Open Access
Larger Drought and Flood Hazards and Adverse Impacts on Population and Economic Productivity Under 2.0 than 1.5°C Warming
Author(s) -
Zhai Ran,
Tao Fulu,
Lall Upmanu,
Fu Bojie,
Elliott Joshua,
Jägermeyr Jonas
Publication year - 2020
Publication title -
earth's future
Language(s) - English
Resource type - Journals
SCImago Journal Rank - 2.641
H-Index - 39
ISSN - 2328-4277
DOI - 10.1029/2019ef001398
Subject(s) - surface runoff , environmental science , climate change , global warming , population , flood myth , water cycle , hydrology (agriculture) , ecology , geography , geology , biology , demography , geotechnical engineering , archaeology , sociology
Abstract Climate change may have major influences on surface runoff, which would consequently result in important implications for terrestrial ecosystems and human well‐being.
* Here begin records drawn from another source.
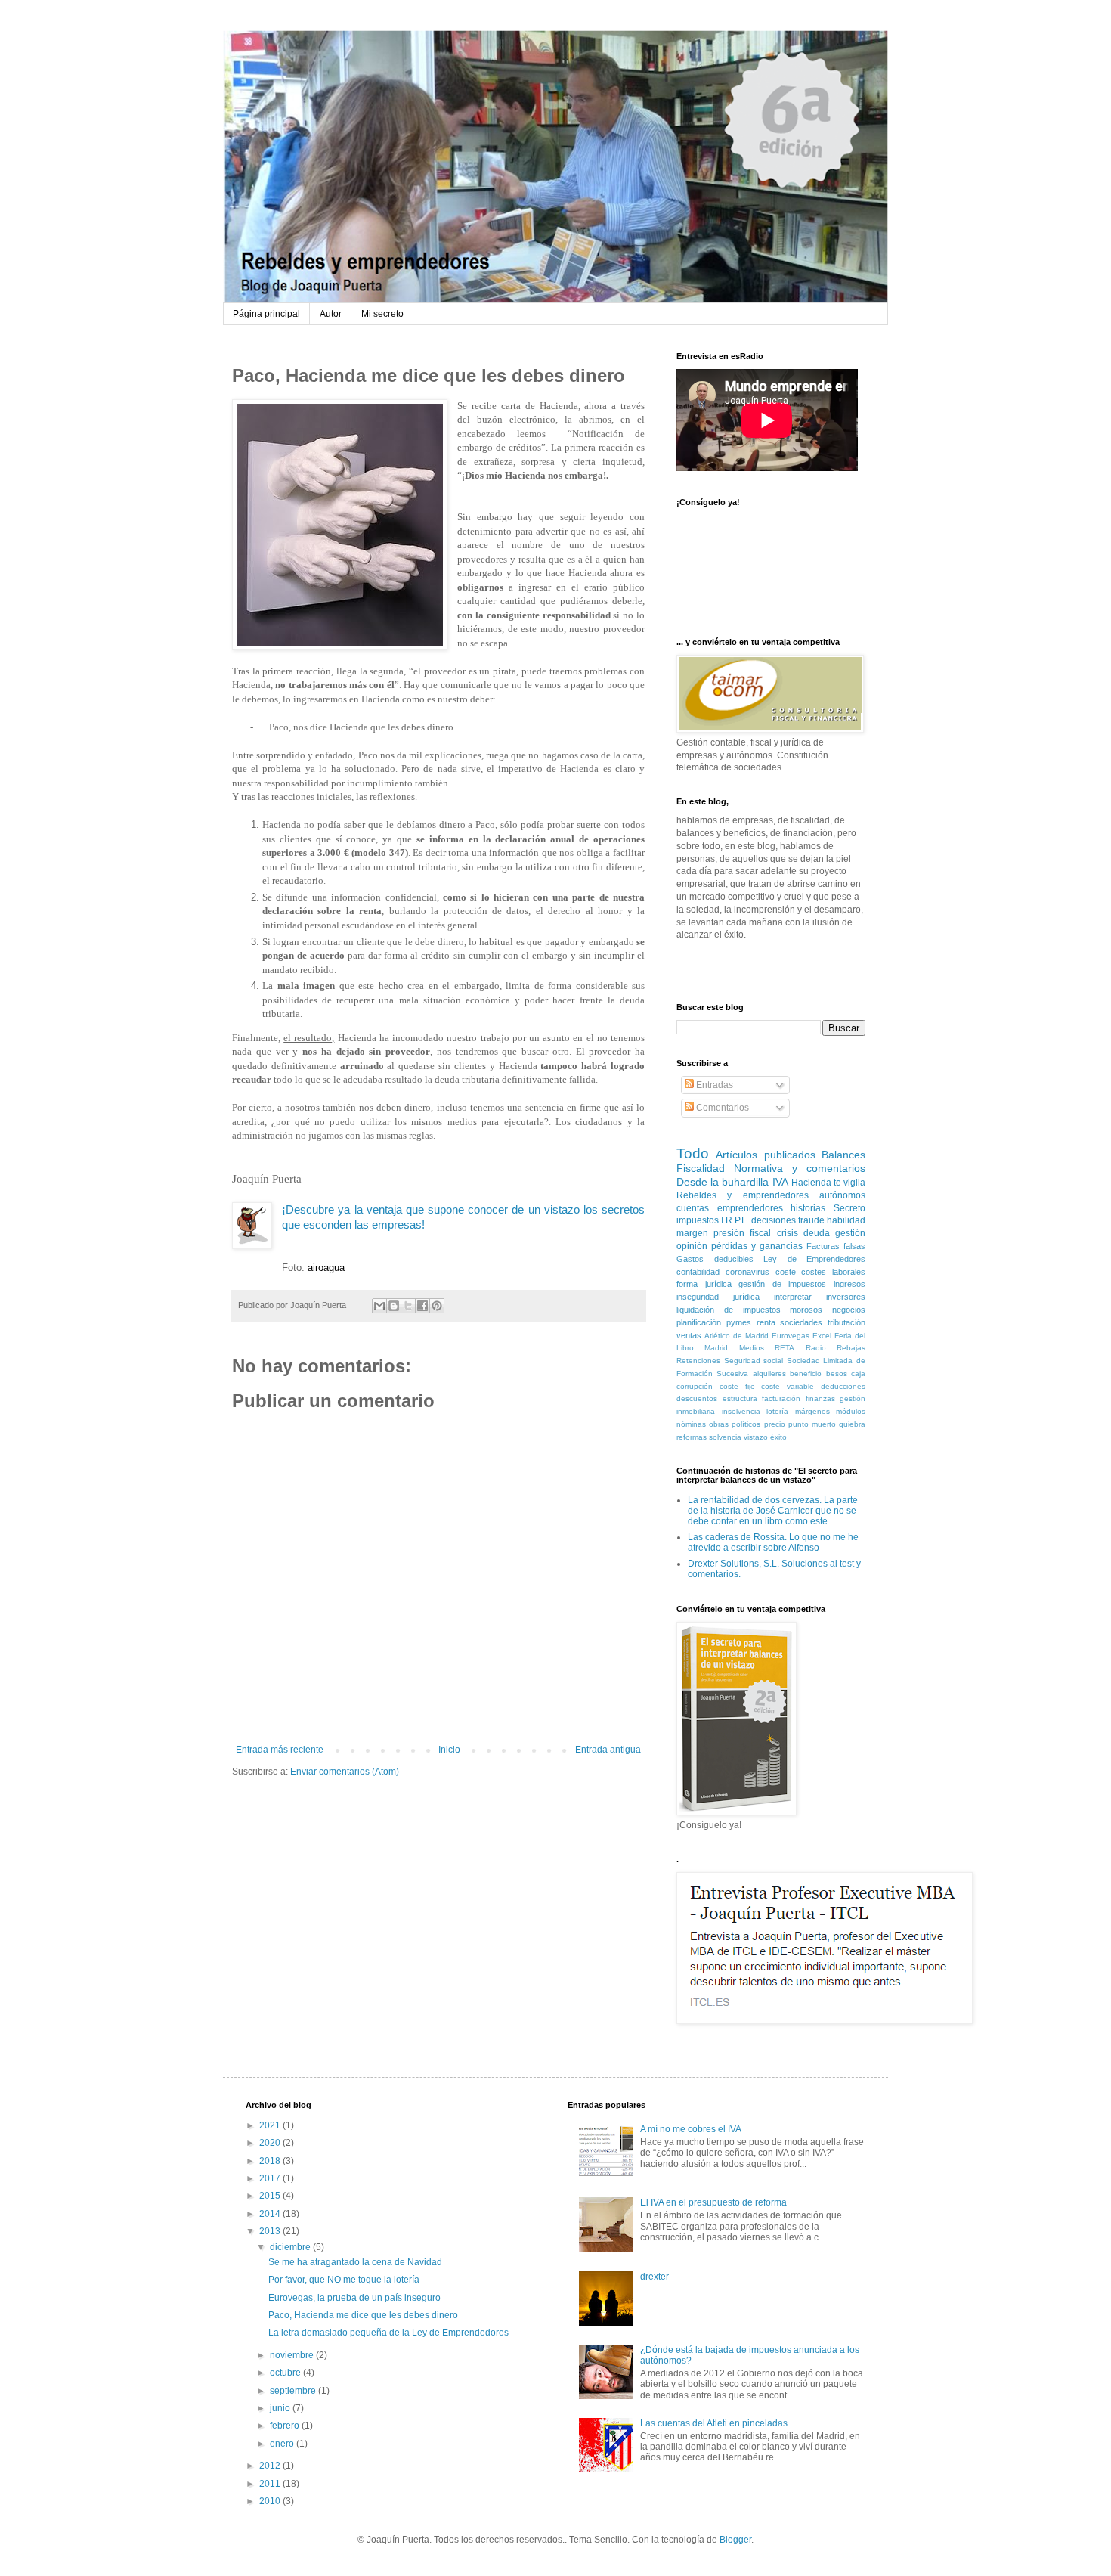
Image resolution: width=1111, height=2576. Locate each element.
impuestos (697, 1220)
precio (774, 1424)
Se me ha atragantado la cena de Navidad (355, 2262)
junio (281, 2408)
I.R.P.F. (734, 1220)
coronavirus (747, 1271)
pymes (738, 1322)
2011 (271, 2483)
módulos (850, 1411)
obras (719, 1424)
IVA (780, 1182)
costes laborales (833, 1271)
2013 (271, 2231)
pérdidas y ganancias (757, 1246)
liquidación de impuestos (728, 1309)
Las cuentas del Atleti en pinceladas (714, 2423)
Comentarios (721, 1107)
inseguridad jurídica (718, 1296)
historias (808, 1208)
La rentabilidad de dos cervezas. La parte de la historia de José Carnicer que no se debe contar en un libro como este (773, 1511)
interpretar (793, 1296)
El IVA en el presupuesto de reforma (713, 2202)
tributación (846, 1322)
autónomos (842, 1195)
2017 (271, 2178)
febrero (286, 2425)
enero (283, 2443)
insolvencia (741, 1411)
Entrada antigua (608, 1749)
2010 (271, 2501)
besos (836, 1373)
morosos (806, 1309)
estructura (740, 1398)
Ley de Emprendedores (814, 1258)
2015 (271, 2195)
At global scale there is limited understanding of these issues with respect to the warming targets stipulated in the Paris Agreement. Here we use a well‐established hydrological model (Variable Infiltration Capacity [VIC]) forced with a representative ensemble of latest climate projections from four global circulation models (GCMs) to estimate potential future changes in runoff and Terrestrial Ecosystem Water Retention (TEWR), as well as changes in extreme runoff and their impacts on population, and overall gross domestic product (GDP) worldwide. Results suggest that annual runoff generally would have larger increases, while annual TEWR generally would have larger decreases under the 2.0°C warming scenario as opposed to 1.5°C warming scenario. Global mean warming of 2°C versus 1.5°C would lead to more distinct spatial patterns in runoff change, with a general shift of the runoff distribution towards more extreme low runoff in Mexico, western United States, Western Europe, southeastern China, West Siberian Plain and more extreme high runoff in Alaska, northern Canada, and large parts of Asia. More people and GDP would be exposed to extreme low runoff decrease, extreme high runoff increase, extreme low runoff decrease as well as extreme high runoff increase under a higher warming scenario. This study differentiates hydrological impacts between the two warming scenarios and illustrates higher runoff, lower TEWR, larger potential drought and flood hazards and adverse impacts on population and GDP under 2°C than 1.5°C.